### INPUT MATERIAL:
--*--
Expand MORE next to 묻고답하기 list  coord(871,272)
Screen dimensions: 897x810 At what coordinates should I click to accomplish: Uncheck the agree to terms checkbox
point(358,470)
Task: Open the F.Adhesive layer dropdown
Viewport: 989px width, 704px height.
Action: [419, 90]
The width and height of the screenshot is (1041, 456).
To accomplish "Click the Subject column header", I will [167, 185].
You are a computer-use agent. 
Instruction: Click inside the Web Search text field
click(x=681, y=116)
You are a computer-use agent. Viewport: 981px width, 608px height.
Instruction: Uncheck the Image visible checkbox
--*--
Retype each entry exactly, missing none.

Expand MORE next to 묻고답하기 list  coord(871,272)
Screen dimensions: 897x810 At what coordinates should I click to accomplish: Uncheck the agree to terms checkbox
point(358,470)
Task: Open the F.Adhesive layer dropdown
Viewport: 989px width, 704px height.
Action: [419, 90]
The width and height of the screenshot is (1041, 456).
To accomplish "Click the Subject column header", I will [167, 185].
You are a computer-use agent. 
Instruction: Click inside the Web Search text field
click(x=681, y=116)
You are a computer-use agent. Viewport: 981px width, 608px height.
Instruction: Uncheck the Image visible checkbox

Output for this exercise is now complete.